Exercise input:
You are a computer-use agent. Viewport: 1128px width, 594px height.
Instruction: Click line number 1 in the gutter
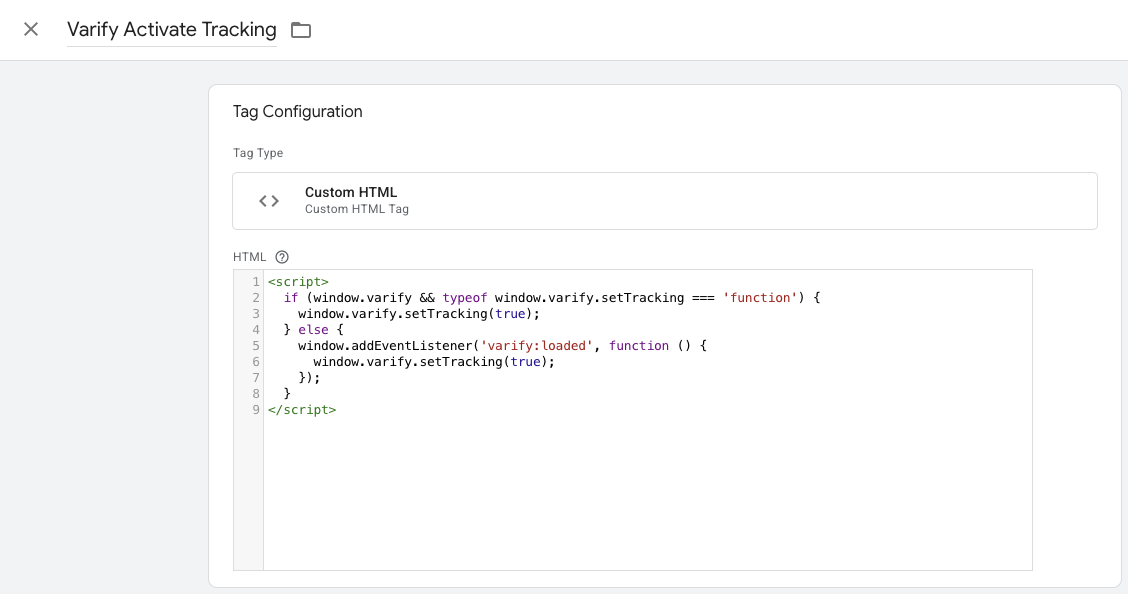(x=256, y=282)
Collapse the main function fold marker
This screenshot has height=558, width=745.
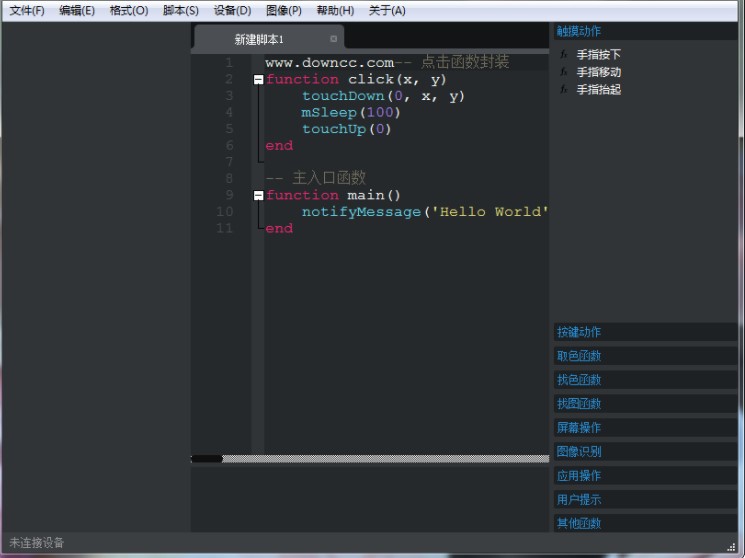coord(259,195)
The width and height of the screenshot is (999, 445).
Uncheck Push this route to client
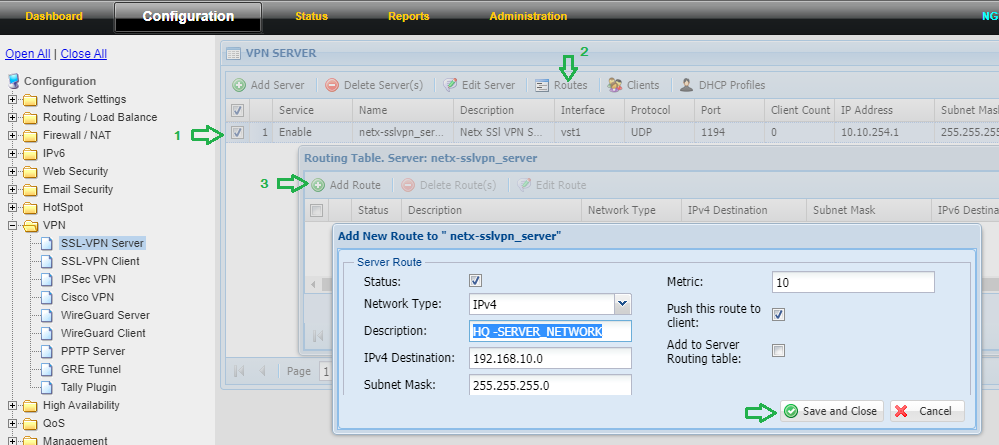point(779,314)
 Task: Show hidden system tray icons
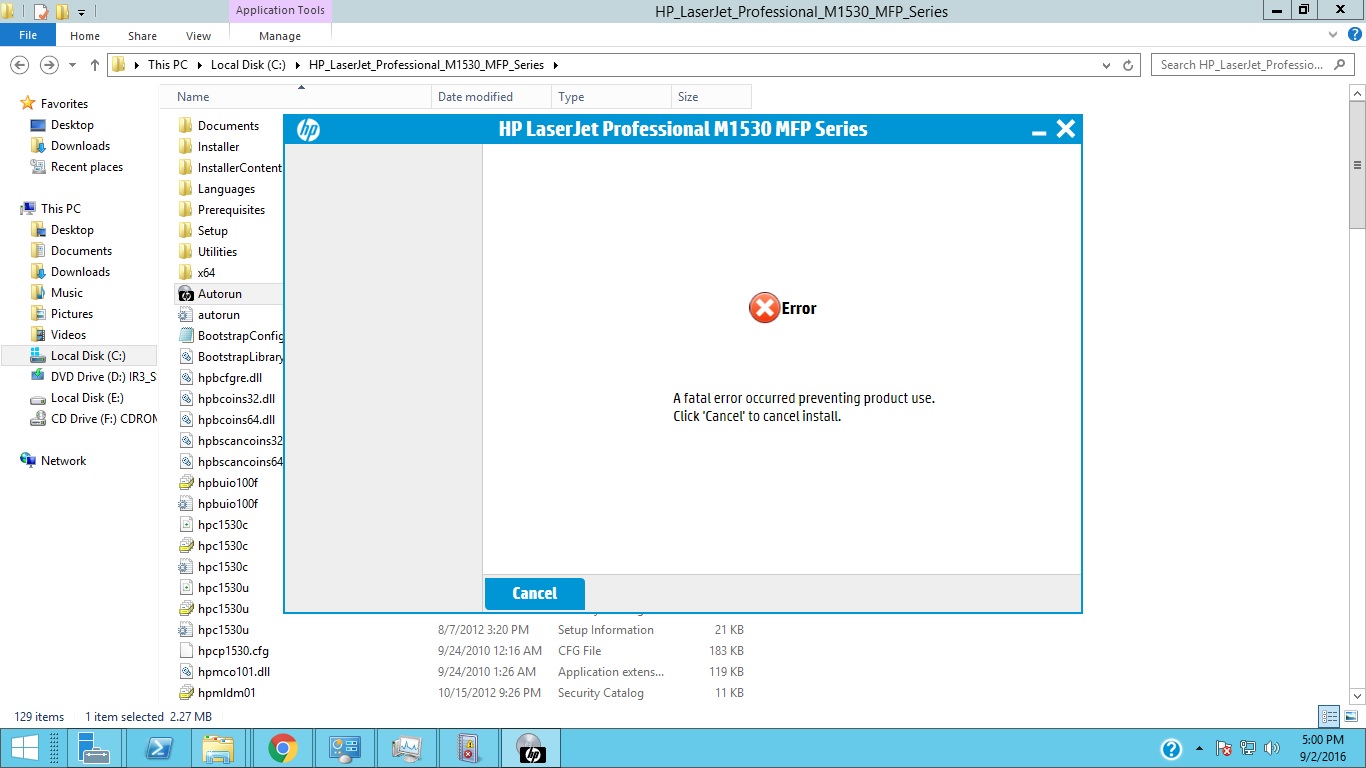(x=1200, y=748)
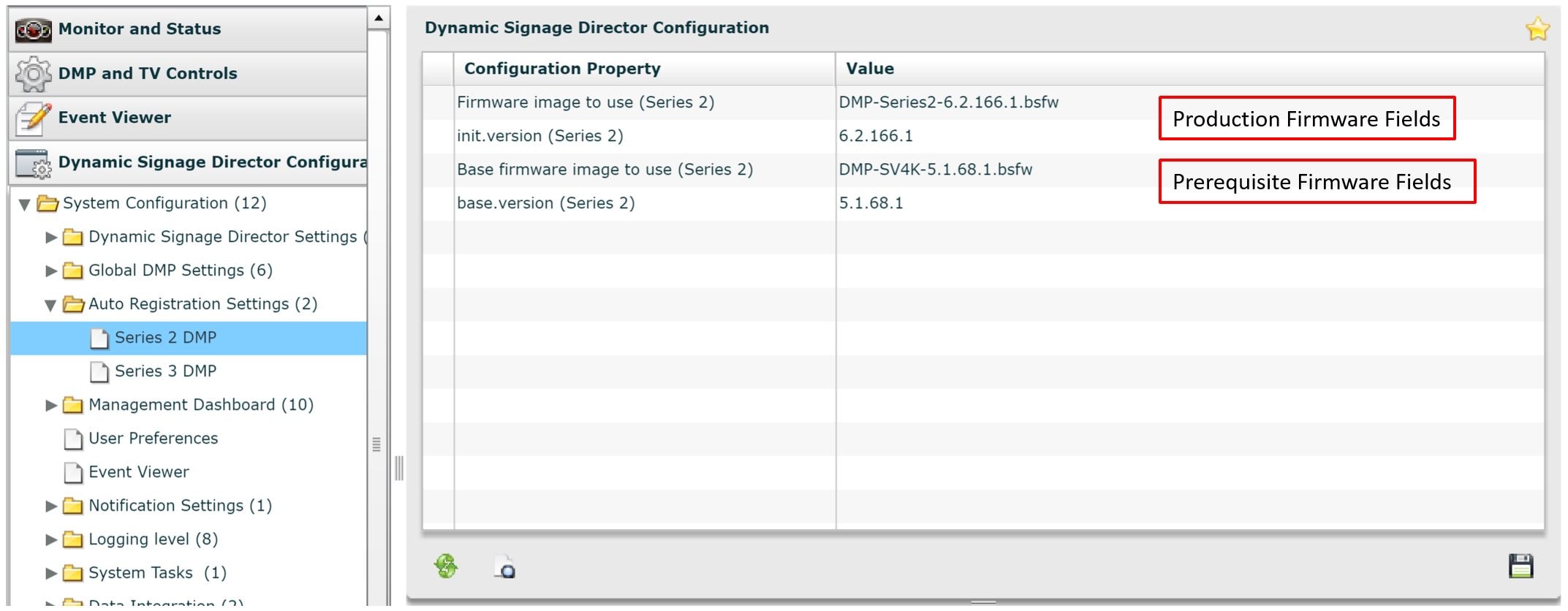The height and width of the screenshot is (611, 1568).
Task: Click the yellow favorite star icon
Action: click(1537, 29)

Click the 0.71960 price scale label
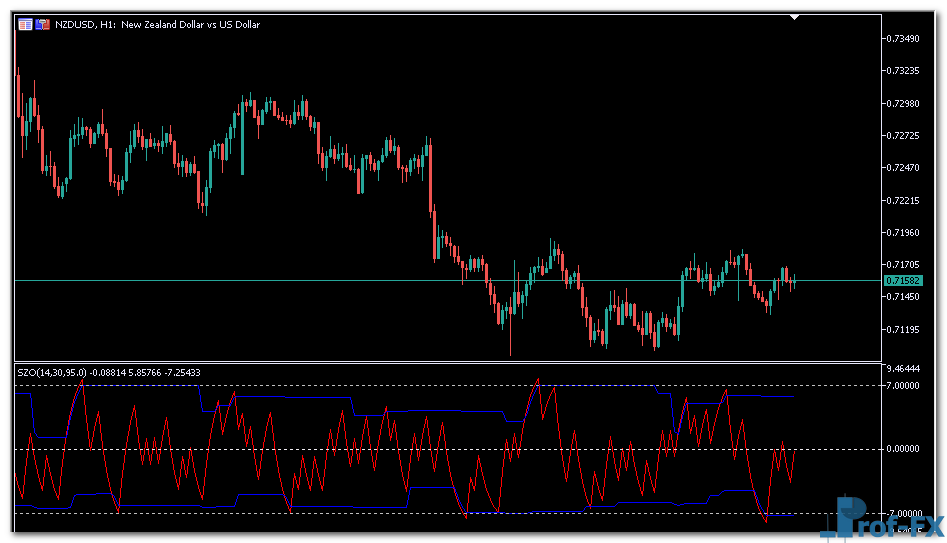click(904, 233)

---

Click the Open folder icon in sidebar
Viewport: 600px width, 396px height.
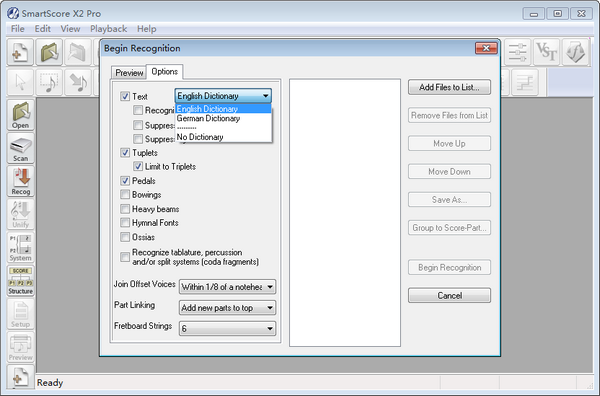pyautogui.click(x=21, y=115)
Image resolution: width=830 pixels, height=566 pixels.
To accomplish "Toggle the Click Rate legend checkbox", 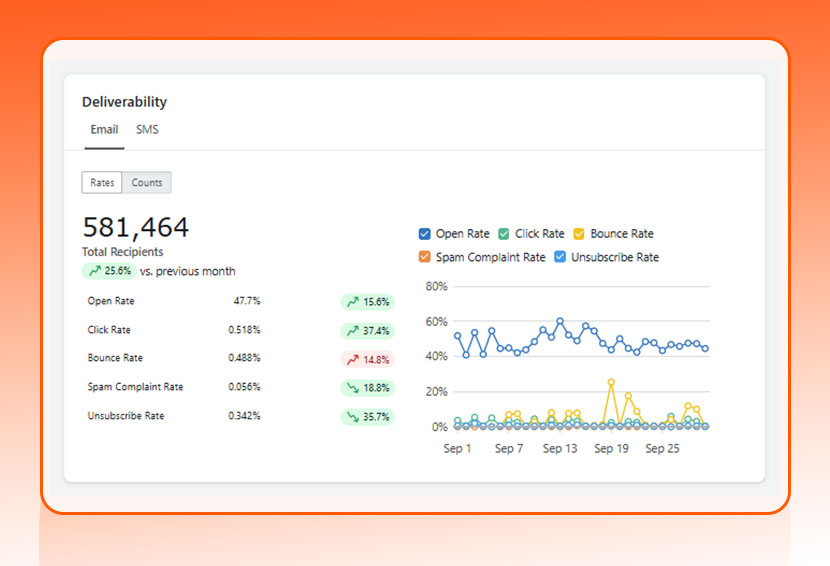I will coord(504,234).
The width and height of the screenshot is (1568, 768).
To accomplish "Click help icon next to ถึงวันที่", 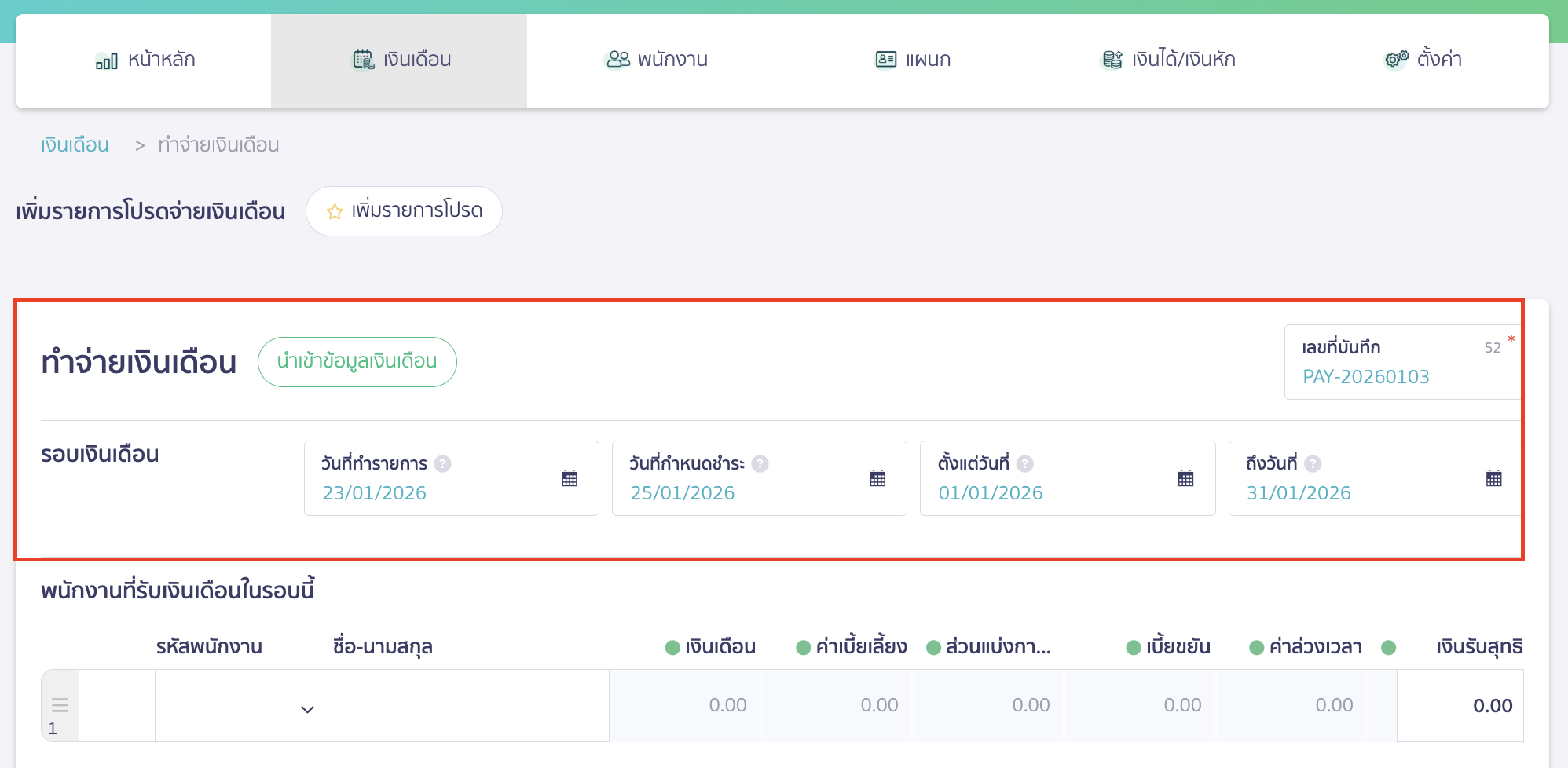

Exercise brief:
Write down exactly what the lines above say, from the line holding "The width and height of the screenshot is (1568, 768)." through the line holding "help icon next", and nothing more. Do not copy the pictures.

The answer:
The width and height of the screenshot is (1568, 768).
To accomplish "Click help icon next to ถึงวันที่", 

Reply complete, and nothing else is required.